Tolerability : Neither efficacy nor tolerability can be considered in isolation; each has meaning only in the context of the other.  The major problem in assessing the efficacy of antipsychotics is related to the issue of ‘negative’ states, and the difficulty of defining ‘negative’ symptomatology.

How much confidence can we place in ratings of ‘negativity’ recorded in the presence of EPS? Many clinicians feel able to draw the distinction between core negative symptomatology and the subtle and especially subjective manifestations of parkinsonism.  The literature on treatment of negative states raises legitimate doubts with respect to this distinction.  Even if it can be made by ‘experts’, in a research setting, can it be made  routinely by clinicians in outpatient clinics? When it comes to issues of awareness, the ‘experts’ need to be careful of criticizing clinicians, whose error may only be one of degree or emphasis.

Unresolved questions
We need to consider how the whole area of EPS can be made a practical issue for clinicians. Expert gatherings, such as this, can help by bringing together information to maintain awareness.

New drugs for schizophrenia offer advantages, but carry with them the seeds of a problem.  The clozapine data are salutary, for they demonstrate a diminished, but not necessarily absent, EPS liability.  There is a risk that, as the demand for competent assessment skills increases as a result of increasing quality-of-care and medico-legal demands, a sense of complacency may be engendered, with clinicians becoming less motivated and less skilled in seeking out these problems.

Methods of assessment
The assessment and recording of movement disorders remains problematic in psychiatry.

The lack of standardization means that we are still unable to make valid cross-compound comparisons, and there is a pressing need for some consensus on recording instruments. This is also true of general adverse effects, for which clinicians have no consistent methodology, and thus no data from which to construct the profile of side-effects necessary to make detailed comparisons. With new drugs in the pipeline, it will prove increasingly necessary, and valuable, to provide such comparisons.
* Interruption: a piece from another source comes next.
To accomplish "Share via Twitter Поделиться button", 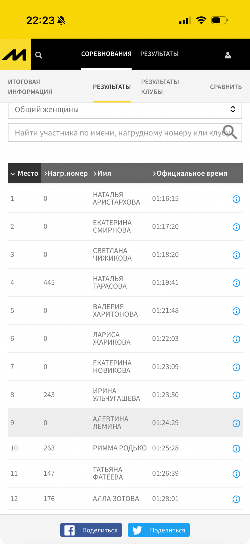I will click(x=159, y=530).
It is hoped that some agreement can be reached, even if initially this only extends to a consensus on those methods that are not adequate. This raises the question as to who determines the recording methodology for evaluating both efficacy and tolerability in treatment response studies. The newer combined scales are certainly a major improvement, but who determines which ones are to be used? It would seem inappropriate for such decisions to be left to regulatory authorities. It is those who conduct, appraise and sponsor these studies who should be determining the agendum. It would seem important for these groups to discuss and agree guidelines, so that valid and clinically meaningful comparisons of specific antipsychotic efficacy and tolerability become realities.